Bacon’s vision is motivated by Genesis 1:26-27, the cultural mandate. For Bacon this means that human’s rule the rest of creation and to do that they need to understand it better. The fall affected humanity’s ability to rule over creation, but science can help regain this dominion over creation. His view of the image of God is humanity as hands-on rulers over nature, bringing it under control. As Dowe notes:
… the cultural mandate and related religious ideas are the motivating ideological notions behind Bacon’s vision of a scientifically-driven society. (p 72)
The question in my mind is, is this not an idolisation of science by Bacon? Isn’t his a view of science as a saviour: science will undo the fall derived from a misreading of the cultural mandate?
The end of the twentieth century saw a reaction to this ideology from environmentalists and feminists.
Lynn White Jr, in his famous 1967 article, blamed the ‘ecologic’ crisis on Christianity with its Baconian emphasis on dominion and rulership. (I have dealt with some of White’s objections in an article published in Themelios and available here.)
Carolyn Merchant in her Death of Nature asserts that how we think of women is linked to how we treat nature.
For Bacon nature was metaphorically female – and Merchant argues that so-called harmless metaphors can have a profound influence on practice and attitudes.
It should be remembered that White and Merchant are arguing against this Baconian view of dominion.

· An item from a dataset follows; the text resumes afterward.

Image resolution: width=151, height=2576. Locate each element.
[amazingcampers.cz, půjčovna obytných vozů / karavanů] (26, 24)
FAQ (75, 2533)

Genesis itself sees: dominion in terms of careful and responsible stewardship; and nature not necessarily in terms of being female. The problem is not so much Genesis and the cultural mandate but with the exploitative views of women.
The seventeenth century thinkers tended to have a harmony view of science and religion and utilised the two books metaphor: the two books – Scripture and nature – have a common author and so must be in harmony.